In his latest Investment Outlook on PIMCO’s web site, Gross — in addition to lambasting the U.S. government on a number of fronts — predicts that the Federal Reserve will begin to end its “quantitative easing” around the end of March, and that other governments are likely to do the same during 2010. That will make it a year in which “investors should consider economic fundamentals and asset markets that will soon be priced in a world less dominated by the government sector”, given “that the days of carefree check writing leading to debt issuance without limit or interest rate consequences may be numbered for all countries.”

For the U.S., the problem is that the nation has run up huge deficits that Gross says private investors will be unlikely to absorb when the government wants to implement its exit strategy: “Various studies by the IMF, the Fed itself, and one in particular by Thomas Laubach, a former Fed economist, suggest that increases in budget deficits ultimately have interest rate consequences and that those countries with the highest current and projected deficits as a percentage of GDP will suffer the highest increases — perhaps as much as 25 basis points per 1% increase in projected deficits five years forward.”

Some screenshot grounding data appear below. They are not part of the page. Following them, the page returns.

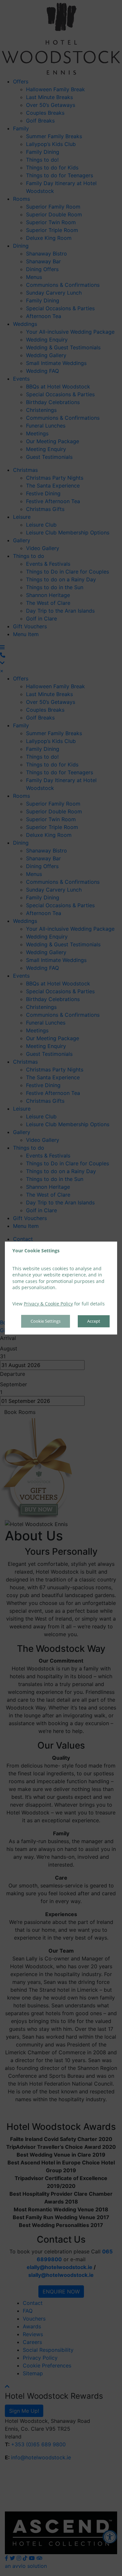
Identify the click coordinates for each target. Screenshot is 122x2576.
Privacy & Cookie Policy (48, 1304)
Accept (93, 1321)
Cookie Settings (46, 1321)
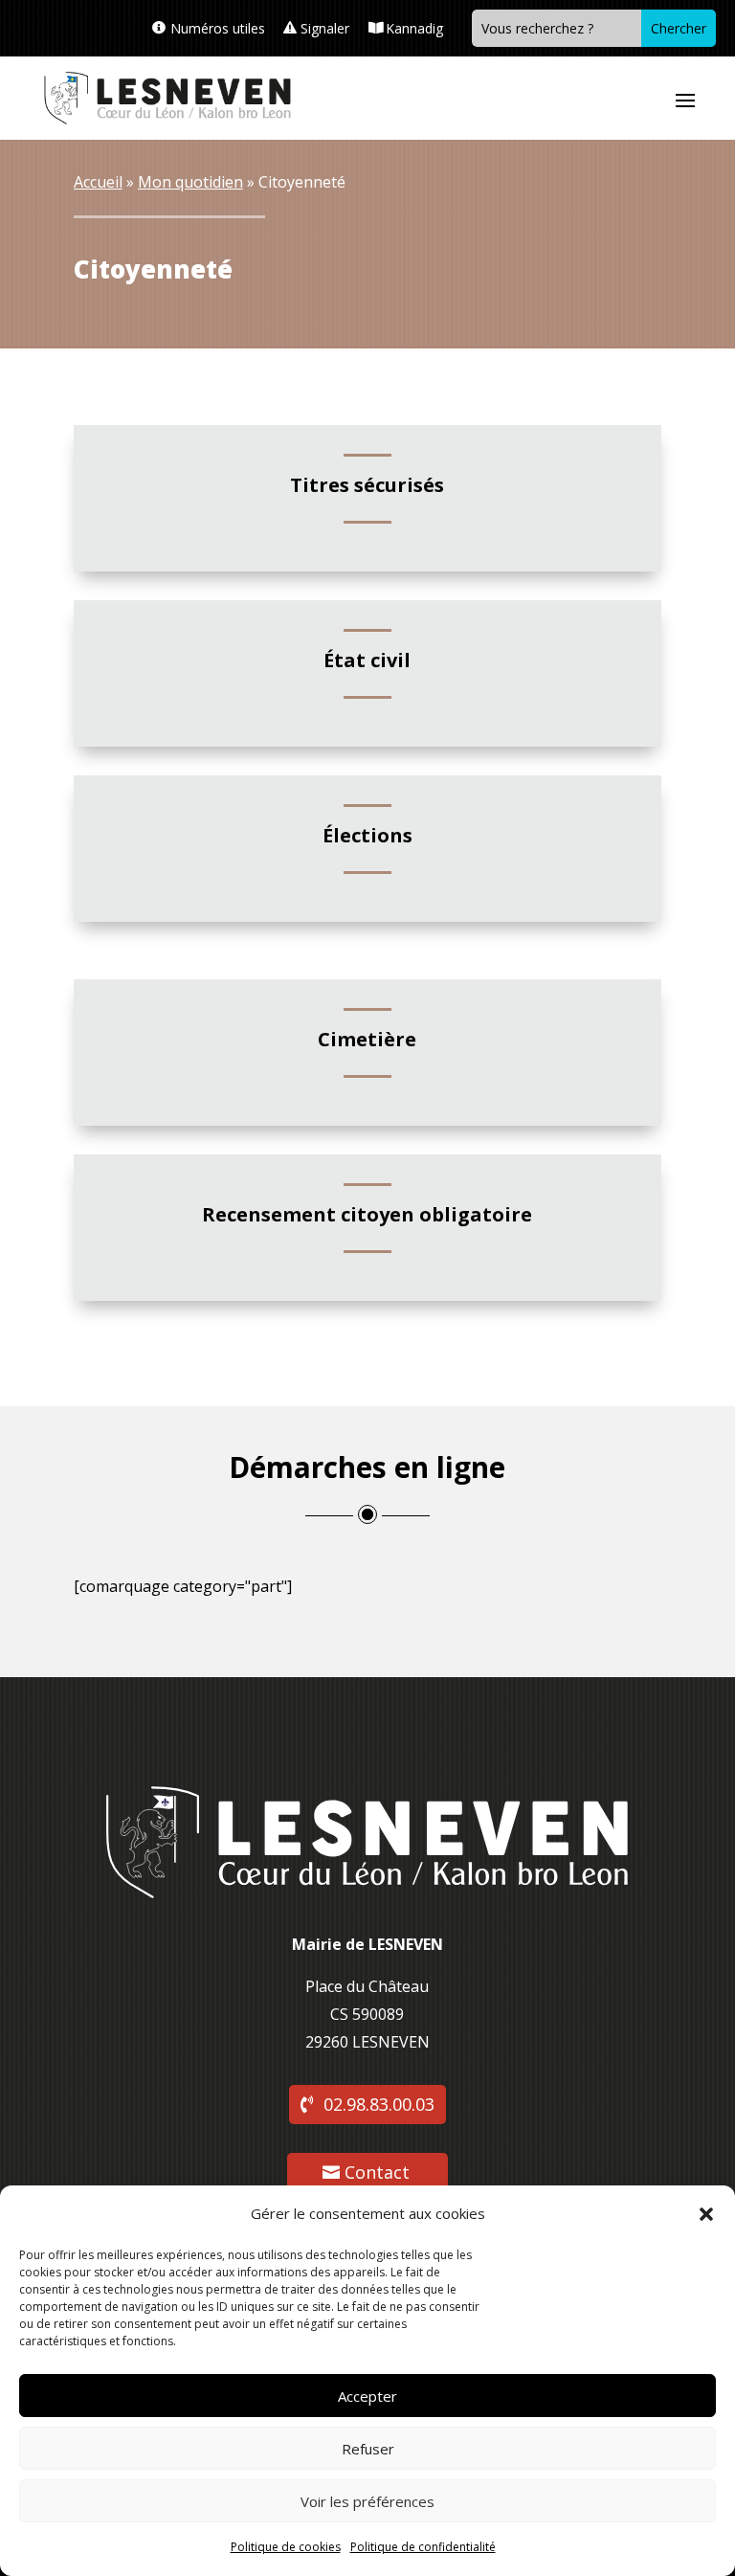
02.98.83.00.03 (378, 2104)
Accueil (98, 181)
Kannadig (414, 28)
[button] (706, 2214)
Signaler (325, 28)
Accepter (367, 2396)
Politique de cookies (286, 2547)
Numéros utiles (217, 28)
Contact (377, 2172)
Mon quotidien (190, 181)
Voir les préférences (367, 2501)
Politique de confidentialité (423, 2547)
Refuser (368, 2448)
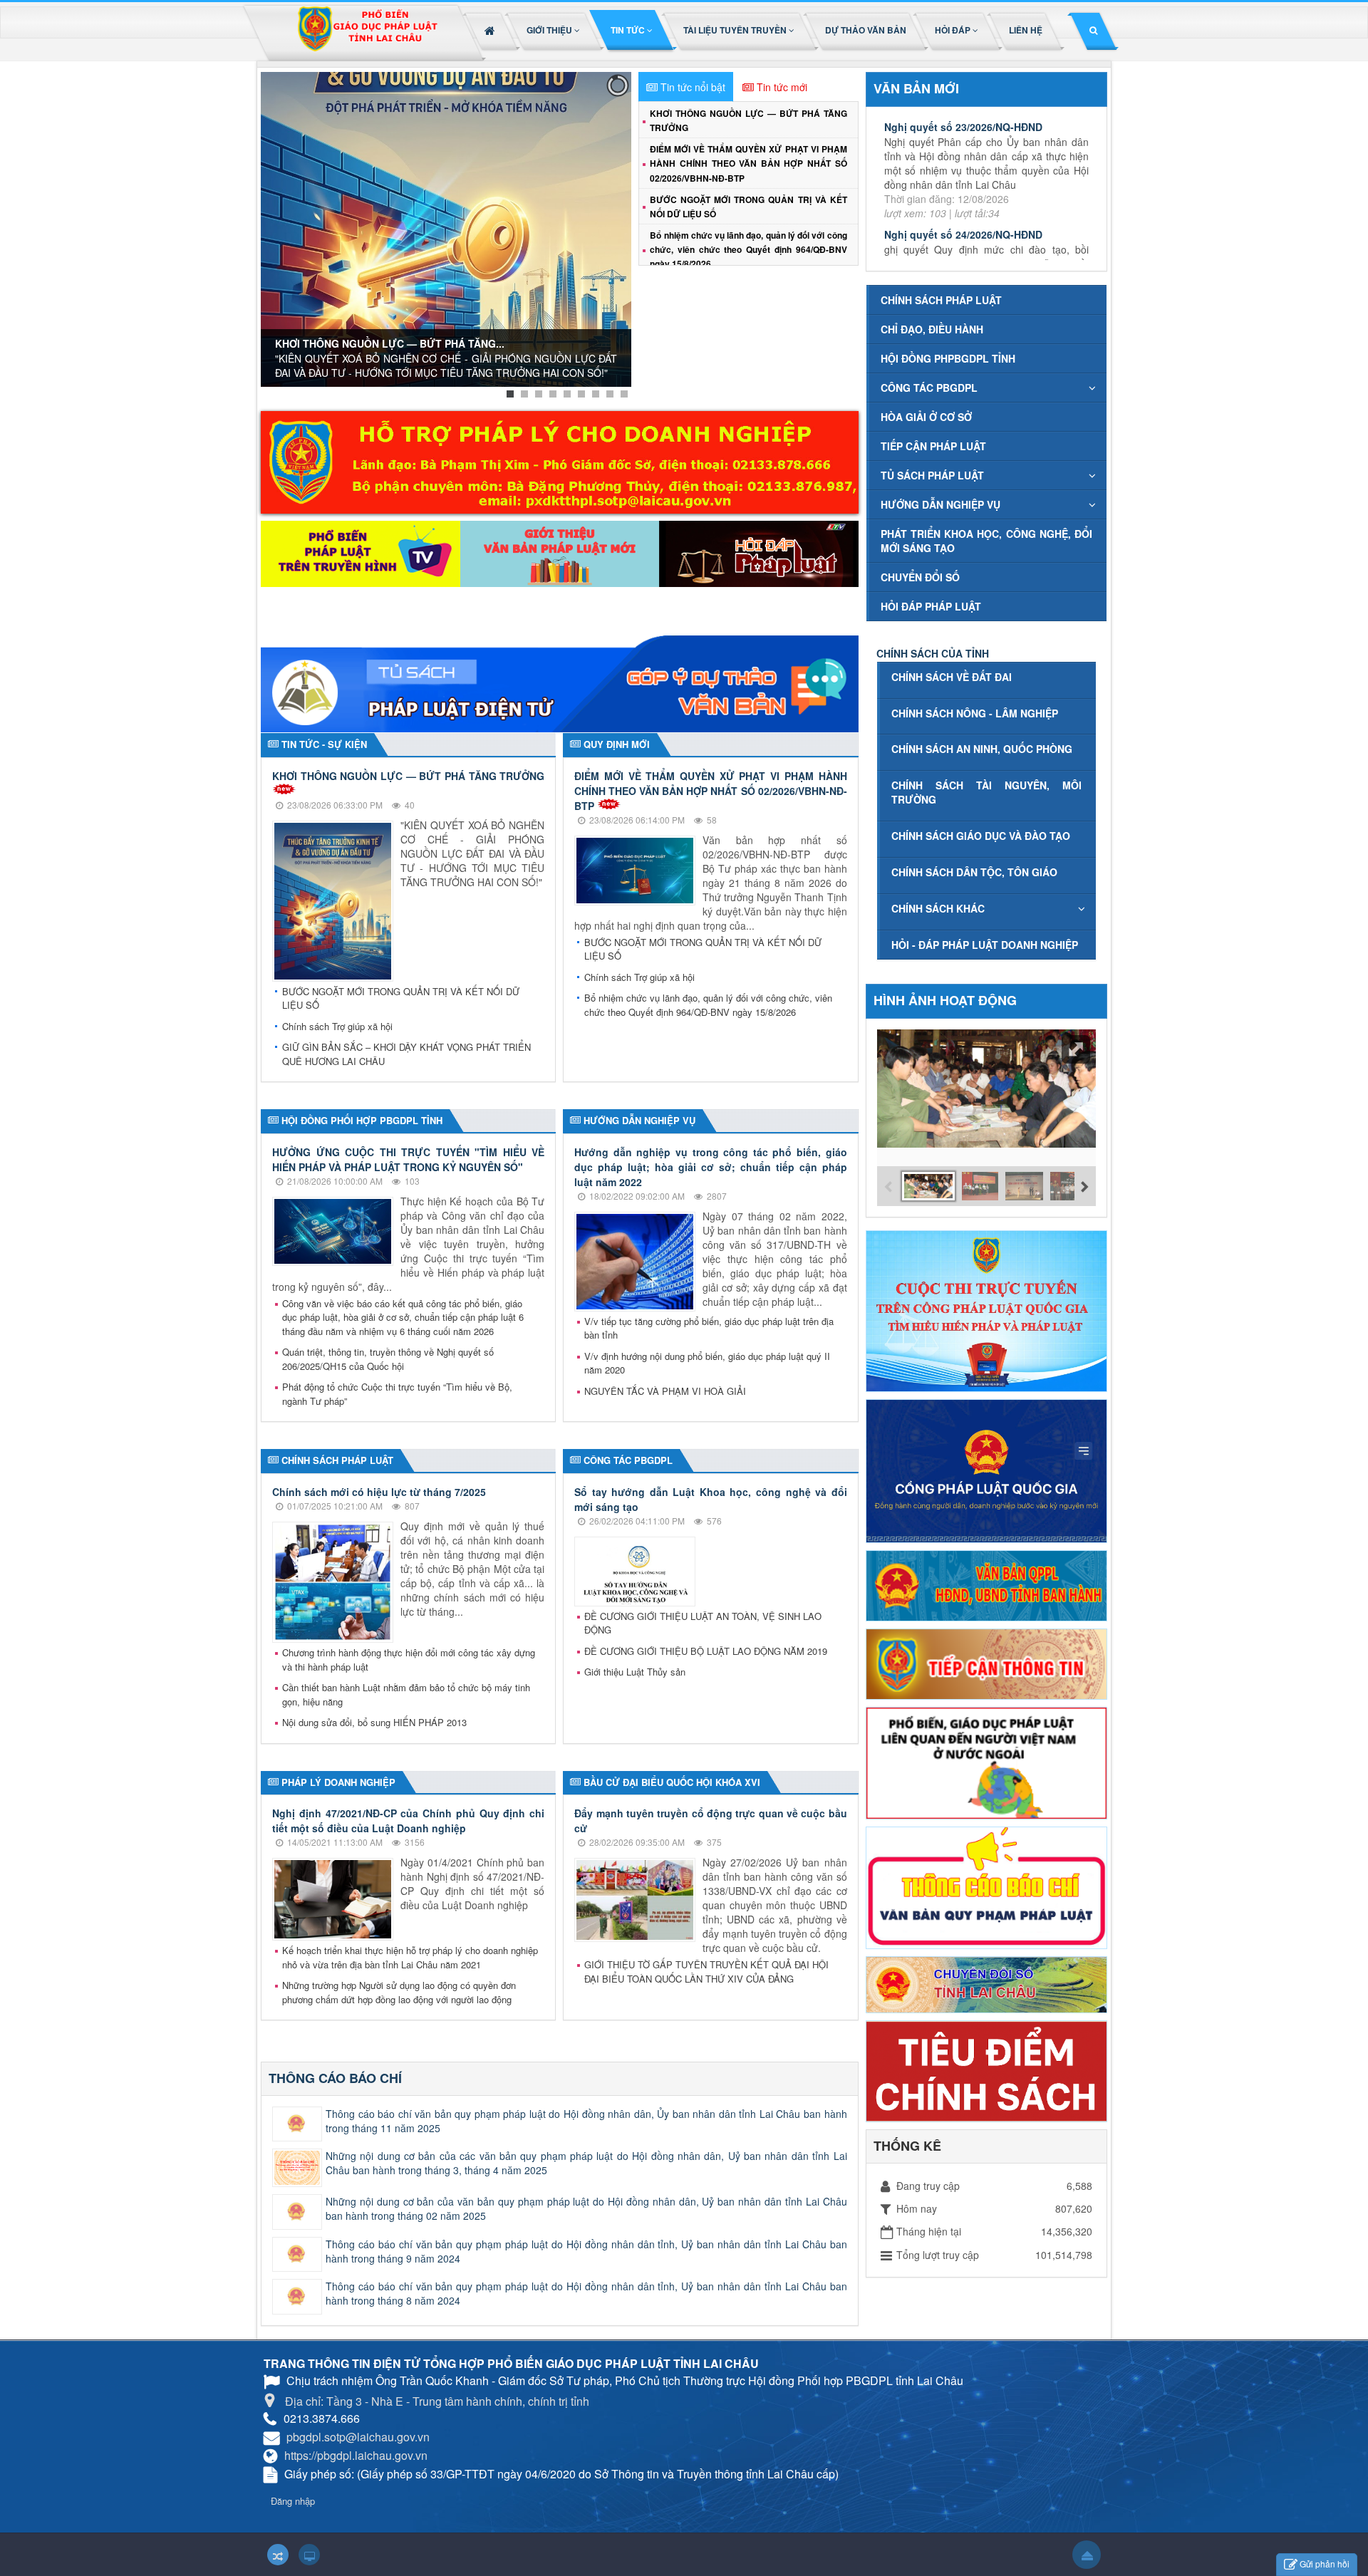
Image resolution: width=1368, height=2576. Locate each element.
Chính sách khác (938, 908)
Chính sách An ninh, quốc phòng (981, 749)
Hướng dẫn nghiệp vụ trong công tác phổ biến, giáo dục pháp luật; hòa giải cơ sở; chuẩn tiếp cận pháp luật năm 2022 (710, 1167)
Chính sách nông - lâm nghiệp (974, 713)
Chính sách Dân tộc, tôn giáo (974, 872)
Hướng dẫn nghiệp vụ (940, 504)
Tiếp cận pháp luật (933, 446)
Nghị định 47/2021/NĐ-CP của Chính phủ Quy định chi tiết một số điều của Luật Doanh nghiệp (408, 1820)
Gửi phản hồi (1324, 2563)
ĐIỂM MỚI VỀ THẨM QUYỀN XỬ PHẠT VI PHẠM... (391, 347)
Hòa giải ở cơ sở (926, 417)
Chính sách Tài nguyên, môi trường (986, 792)
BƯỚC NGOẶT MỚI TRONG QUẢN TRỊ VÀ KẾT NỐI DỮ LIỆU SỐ (400, 998)
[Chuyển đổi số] (986, 1982)
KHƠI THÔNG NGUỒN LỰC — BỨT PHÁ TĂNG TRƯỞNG (408, 776)
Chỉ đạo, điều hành (932, 329)
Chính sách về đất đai (951, 677)
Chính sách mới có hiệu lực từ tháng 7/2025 (379, 1492)
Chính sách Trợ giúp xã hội (337, 1026)
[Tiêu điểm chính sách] (986, 2069)
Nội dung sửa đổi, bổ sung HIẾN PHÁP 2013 (374, 1722)
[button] (554, 30)
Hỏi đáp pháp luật (931, 606)
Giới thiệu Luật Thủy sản (634, 1671)
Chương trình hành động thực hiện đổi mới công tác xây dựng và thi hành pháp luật (408, 1659)
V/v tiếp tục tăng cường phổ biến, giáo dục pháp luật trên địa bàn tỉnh (709, 1328)
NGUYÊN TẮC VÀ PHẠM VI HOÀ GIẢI (665, 1391)
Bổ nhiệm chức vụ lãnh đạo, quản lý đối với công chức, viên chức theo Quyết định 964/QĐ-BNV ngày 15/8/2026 (748, 249)
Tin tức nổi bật (692, 87)
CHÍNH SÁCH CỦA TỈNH (932, 653)
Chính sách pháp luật (941, 300)
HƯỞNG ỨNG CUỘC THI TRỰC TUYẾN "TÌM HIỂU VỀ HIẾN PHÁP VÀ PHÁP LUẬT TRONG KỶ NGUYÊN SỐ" (408, 1159)
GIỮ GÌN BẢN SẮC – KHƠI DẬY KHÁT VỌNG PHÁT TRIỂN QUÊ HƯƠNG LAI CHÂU (406, 1054)
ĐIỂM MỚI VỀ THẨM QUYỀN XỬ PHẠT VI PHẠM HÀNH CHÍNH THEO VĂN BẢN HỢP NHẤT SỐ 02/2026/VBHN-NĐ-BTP (748, 163)
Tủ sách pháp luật (932, 475)
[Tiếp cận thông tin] (986, 1662)
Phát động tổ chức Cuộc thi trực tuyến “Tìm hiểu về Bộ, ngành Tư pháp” (397, 1394)
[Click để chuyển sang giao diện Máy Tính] (309, 2554)
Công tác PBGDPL (929, 387)
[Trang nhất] (491, 30)
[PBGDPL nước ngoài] (986, 1762)
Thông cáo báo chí (335, 2078)
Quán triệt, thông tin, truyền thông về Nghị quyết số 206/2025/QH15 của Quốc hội (388, 1359)
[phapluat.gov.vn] (986, 1470)
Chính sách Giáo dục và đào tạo (980, 836)
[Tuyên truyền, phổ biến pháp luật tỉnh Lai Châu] (367, 33)
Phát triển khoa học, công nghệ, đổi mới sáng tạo (986, 540)
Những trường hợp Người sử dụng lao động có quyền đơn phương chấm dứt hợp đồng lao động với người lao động (399, 1992)
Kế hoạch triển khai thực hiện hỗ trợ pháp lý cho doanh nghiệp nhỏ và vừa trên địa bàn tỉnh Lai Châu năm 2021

That’s not good news for the U.S., U.K., Japan, France, and many other countries that will have structural deficit increases in their future budgets. But Gross says at least one country is in good position: Germany. “Using 2007 as a starting point and 2014 as a near-term destination, the IMF numbers show that the U.S., Japan, and U.K. will experience ‘structural’ deficit increases of 4-5% of GDP over that period of time, whereas Germany will move in the other direction,” Gross writes, adding that Germany has just passed a constitutional amendment mandating a balanced budget by 2016.

“If these trends persist, the simple conclusion is that interest rates will rise on a relative basis in the U.S., U.K., and Japan compared to Germany over the next several years and that the increase could approximate 100 basis points or more,” Gross says.

The bottom line, according to Gross, is that private investors may well start keying in on bond markets like Germany, which have their fiscal house more in order. And countries like the U.S. may find their asset markets suffering as their government stimulus is withdrawn, with “most ‘carry’ trades in credit, duration, and currency space … at risk in the first half of 2010 as the markets readjust to the absence of their ‘sugar daddy,'” Gross says.